Figure 1. D-gal decreased cell viability, but did not induce apoptosis of GBM cells. (A) The effects of D-gal (treated for 8 d) on C6 cell viability as detected by CCK8 (n=3). (B) Western blot detected the expression of c-caspase-3, caspase-3 and Lamin B1 in cells treated with 0 mM, 28 mM, 111 mM and 222 mM D-gal for 8 d. (C) Quantification of c-caspase-3/caspase-3 protein level as shown in (B) (n=4). “Relative c-caspase-3/total caspase-3 level” of the 0 mM group = [c-caspase-3/total caspase-3 (0 mM group)]/[c-caspase-3/total caspase-3 (0 mM group)] ×100% = 100%; “Relative c-caspase-3/total caspase-3 level” of other D-gal-treated groups = [c-caspase-3/total caspase-3 (other D-gal-treated groups)]/[c-caspase-3/total caspase-3 (0 mM group)] ×100%. (D) DAPI staining of C6 cells treated with 0 μM, 3 μM, 6 μM, 12 μM etoposide for 1 d, and recovered for 4 d or with D-gal at 0 mM, 28 mM, 111 mM and 222 mM for 8 d.

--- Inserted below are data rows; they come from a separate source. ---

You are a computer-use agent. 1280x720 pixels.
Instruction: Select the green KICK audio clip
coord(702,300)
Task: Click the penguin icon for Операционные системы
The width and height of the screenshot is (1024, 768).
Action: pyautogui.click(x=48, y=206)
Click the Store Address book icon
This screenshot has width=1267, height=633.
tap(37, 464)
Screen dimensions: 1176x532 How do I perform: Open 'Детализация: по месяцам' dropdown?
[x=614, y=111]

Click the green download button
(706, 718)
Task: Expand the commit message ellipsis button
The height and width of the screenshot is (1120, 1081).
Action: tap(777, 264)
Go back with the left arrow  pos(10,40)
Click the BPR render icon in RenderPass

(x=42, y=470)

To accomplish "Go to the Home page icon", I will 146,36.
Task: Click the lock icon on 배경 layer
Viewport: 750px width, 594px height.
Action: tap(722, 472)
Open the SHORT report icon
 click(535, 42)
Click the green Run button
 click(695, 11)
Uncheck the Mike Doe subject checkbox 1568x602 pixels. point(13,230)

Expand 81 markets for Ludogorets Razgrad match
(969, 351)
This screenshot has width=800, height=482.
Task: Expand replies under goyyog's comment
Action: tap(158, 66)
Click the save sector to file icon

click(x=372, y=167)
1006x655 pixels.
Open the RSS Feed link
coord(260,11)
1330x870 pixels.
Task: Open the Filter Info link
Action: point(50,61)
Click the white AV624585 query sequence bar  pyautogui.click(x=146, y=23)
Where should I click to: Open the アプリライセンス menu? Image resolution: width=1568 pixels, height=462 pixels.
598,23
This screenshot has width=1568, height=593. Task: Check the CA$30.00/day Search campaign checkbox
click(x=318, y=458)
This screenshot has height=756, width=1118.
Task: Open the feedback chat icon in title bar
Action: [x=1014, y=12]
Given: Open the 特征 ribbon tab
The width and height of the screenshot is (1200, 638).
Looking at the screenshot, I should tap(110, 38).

The white arrows indicated apparently dead cells. (E) Immunostaining of c-caspase-3 in cells treated with 12 μM etoposide for 1 d, and recovered for 4 d, or with D-gal at 222 mM for 8 d. The white arrows indicated apparently dead cells. Scale bars, 20 μm. Data shown are mean ± s.e.m. ***P < 0.001.